Oleh Muhammad Yusuf
15 abad atau 1400 tahunan silam, Nabi Muhammad Saw. membacakan Surat Al Ashr dihadapan publik.
وَٱلۡعَصۡرِ إِنَّ ٱلۡإِنسَـٰنَ لَفِی خُسۡرٍ إِلَّا ٱلَّذِینَ ءَامَنُوا۟ وَعَمِلُوا۟ ٱلصَّـٰلِحَـٰتِ وَتَوَاصَوۡا۟ بِٱلۡحَقِّ وَتَوَاصَوۡا۟ بِٱلصَّبۡرِ)“
Demi masa, sesungguhnya manusia itu benar-benar berada dalam kerugian, kecuali orang-orang yang beriman dan mengerjakan amal saleh dan nasehat menasehati supaya menta’ati kebenaran dan nasehat menasehati supaya menetapi kesabaran”.(QS.103.Al-Ashr: 1-3).
Ayat ini diwahyukan pada periode Mekkah. Surat ini menyebut satu dimensi masa yang sudah sangat familiar di kalangan masyarakat Arab Mekkah ketika itu. Ini menerangkan kebiasaan bangsa Arab di waktu sore hari, mereka sering duduk-duduk menghabiskan waktu tanpa manfaat dan tanpa ada aktifitas, tanpa mengingat akan adanya keberadaan Tuhan, tanpa berpikir adanya kehidupan akhirat. Mereka terbiasa "kongko-kongko" tanpa ada perbincangan penting dan bermanfaat.

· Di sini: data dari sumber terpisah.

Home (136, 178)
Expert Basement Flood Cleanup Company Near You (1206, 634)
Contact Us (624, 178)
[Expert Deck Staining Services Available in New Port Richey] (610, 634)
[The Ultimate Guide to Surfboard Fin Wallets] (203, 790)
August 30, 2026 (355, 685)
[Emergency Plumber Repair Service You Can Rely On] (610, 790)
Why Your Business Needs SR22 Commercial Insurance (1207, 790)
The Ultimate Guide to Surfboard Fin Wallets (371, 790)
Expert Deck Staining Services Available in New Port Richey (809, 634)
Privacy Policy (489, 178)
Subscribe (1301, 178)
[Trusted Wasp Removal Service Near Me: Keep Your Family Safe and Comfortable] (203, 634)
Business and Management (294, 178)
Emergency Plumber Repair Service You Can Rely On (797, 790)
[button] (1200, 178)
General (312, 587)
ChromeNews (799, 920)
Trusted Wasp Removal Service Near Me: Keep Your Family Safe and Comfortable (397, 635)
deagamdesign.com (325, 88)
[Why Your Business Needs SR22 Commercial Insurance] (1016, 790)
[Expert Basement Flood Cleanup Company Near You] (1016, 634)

Mereka hanya berleha-leha, bersantai santai, sambil mengobrol dan bergosip tentang urusan dunia, tentang kemegahan, kedudukan, kekayaan dan kemewahan hidup. Yang tak jarang mengakibatkan pertengkaran, muncul rasa iri dan permusuhan diantara mereka. Hingga tak menyadari waktu terus berjalan, tak menyadari hari memasuki rembang petang dan kemudian dengan cepat kegelapan malampun menyelimuti bumi. Kegelapan malam menyelimuti negeri mereka.

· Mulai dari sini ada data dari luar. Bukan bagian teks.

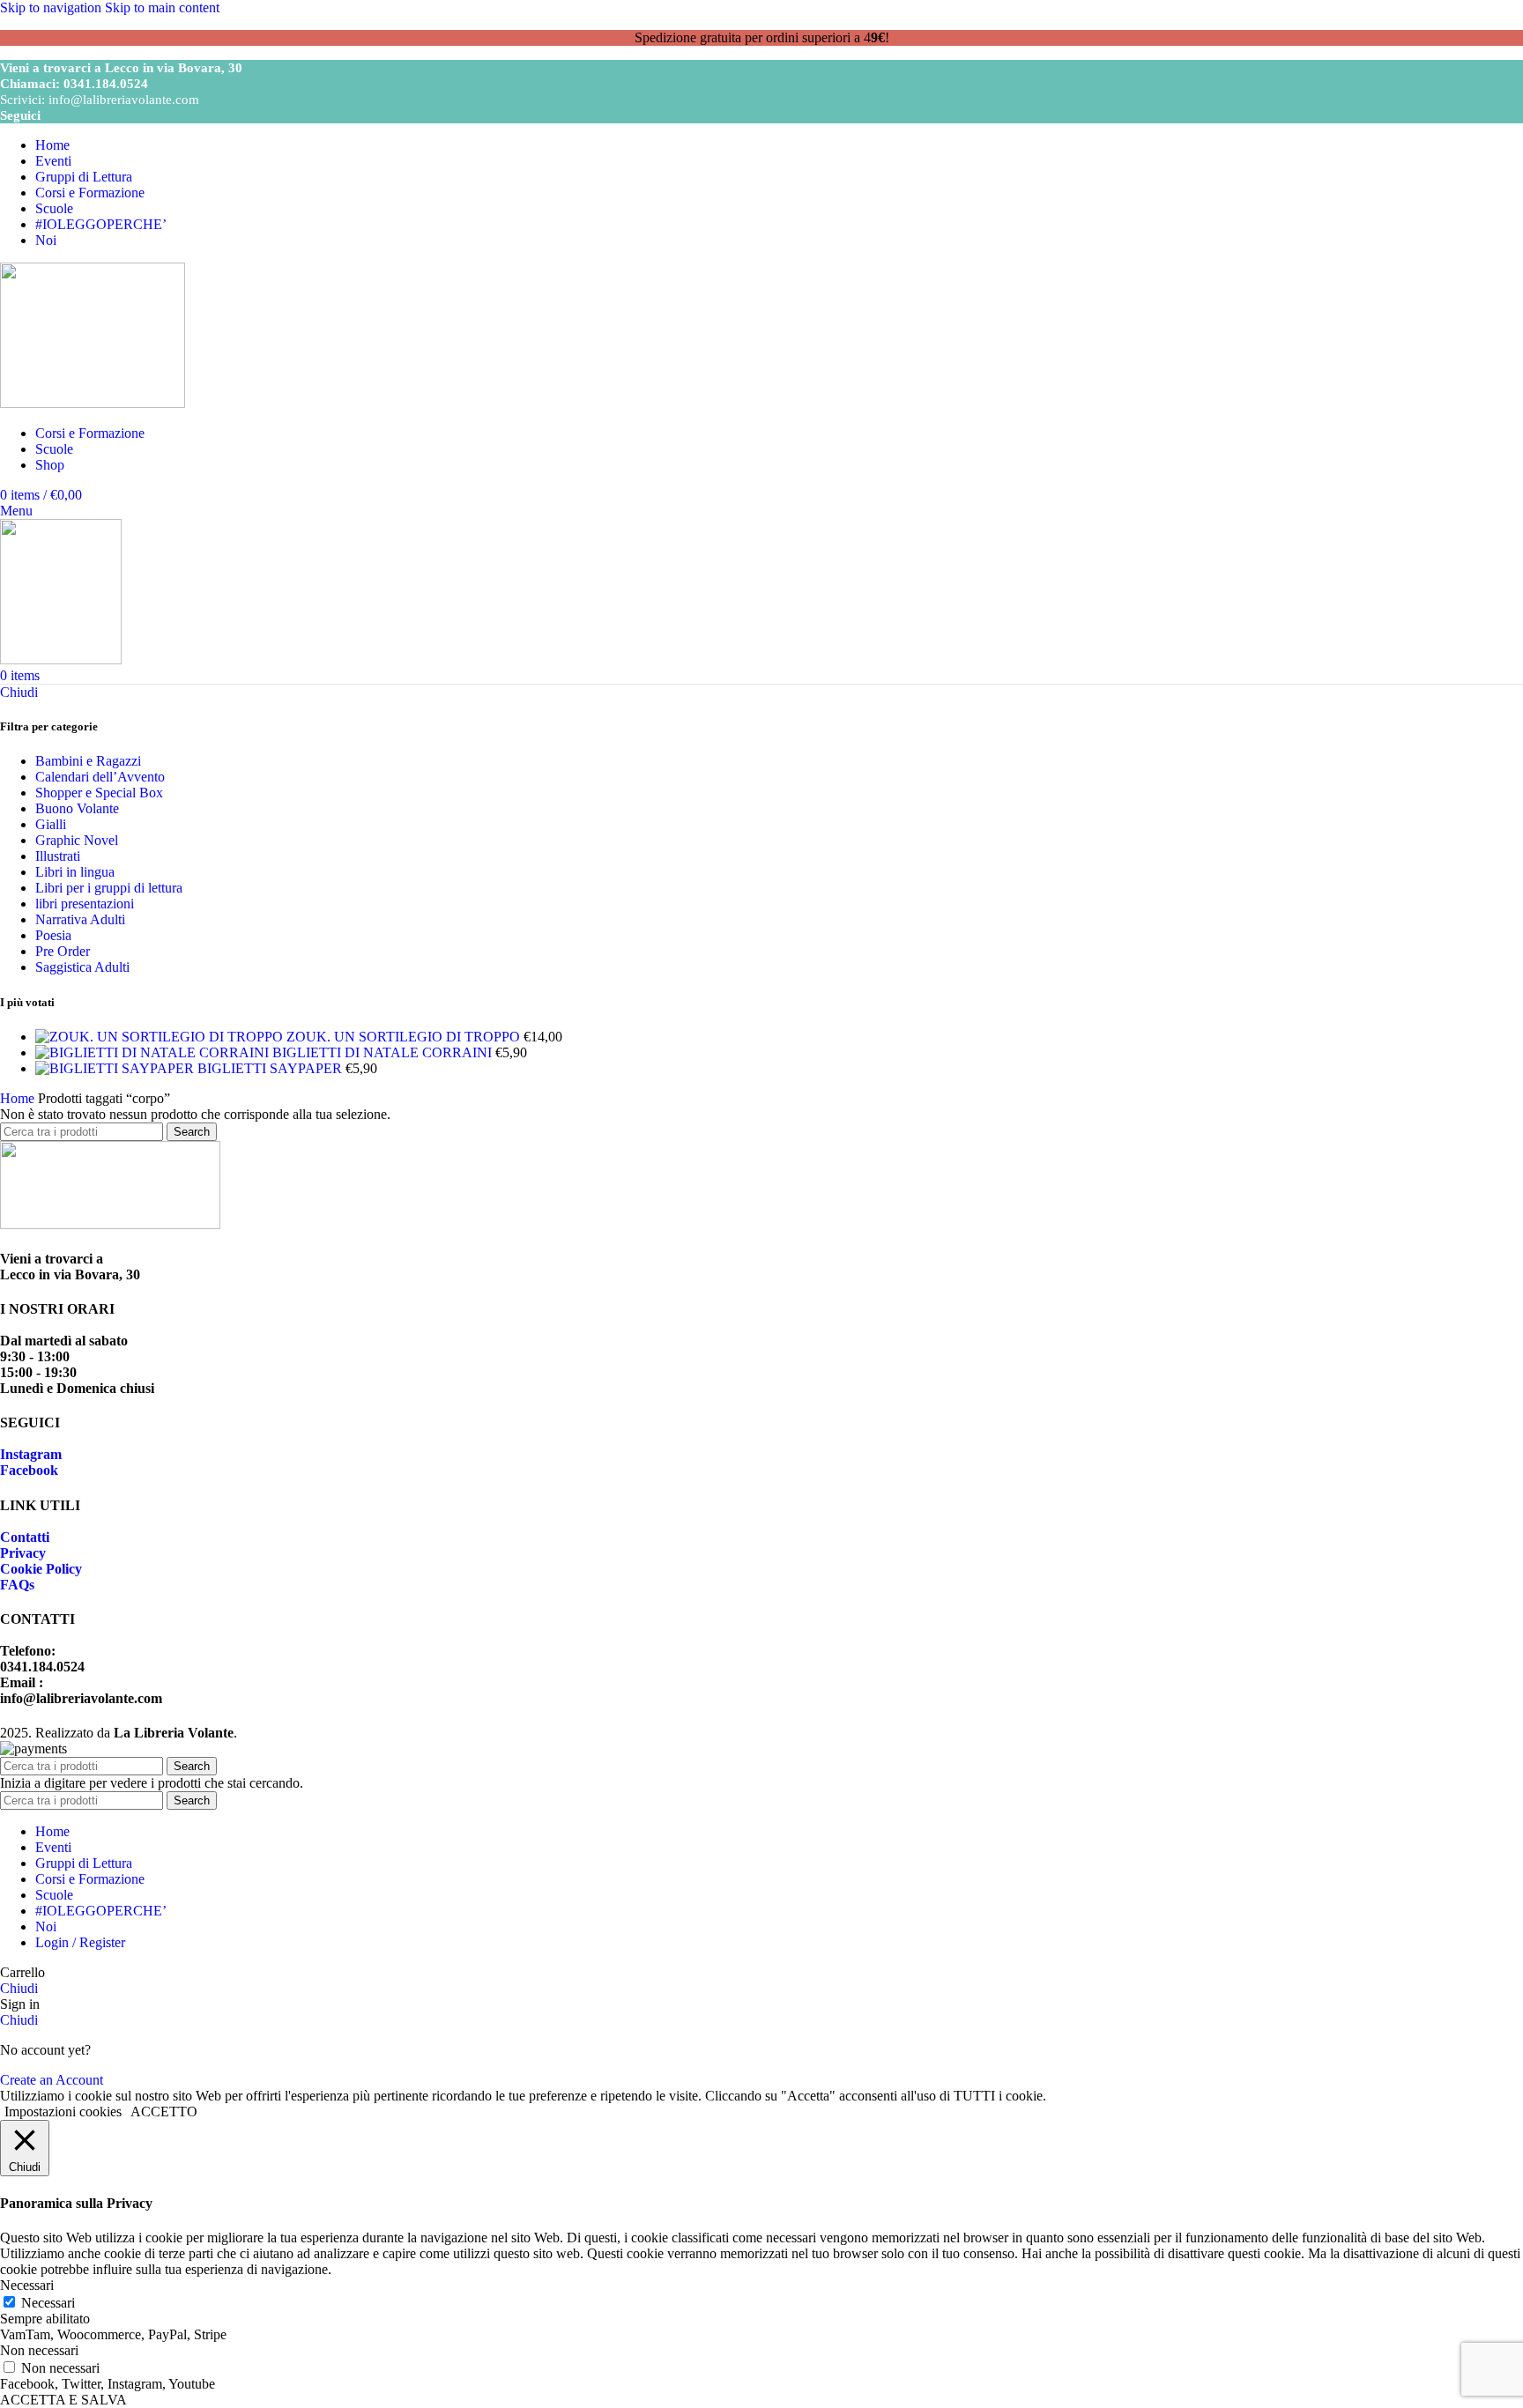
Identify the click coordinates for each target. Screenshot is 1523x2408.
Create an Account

Mereka tak puas dengan waktu. Merasa kurang, merasa obrolannya belum tuntas, mereka lama lama menyalahkan waktu. Terutama waktu ashar yang terlalu cepat berlalu.
Tatkala Nabi Muhammad Saw. menghampiri mereka dan membacakan Surat Al-Ashr tersebut ke hadapan mereka, bukannya mereka sadar akan kekeliruannya, justru mereka kesal dan mencemooh Nabi Saw, menganggap sebagai pengganggu saja. Mereka tak butuh nasihat.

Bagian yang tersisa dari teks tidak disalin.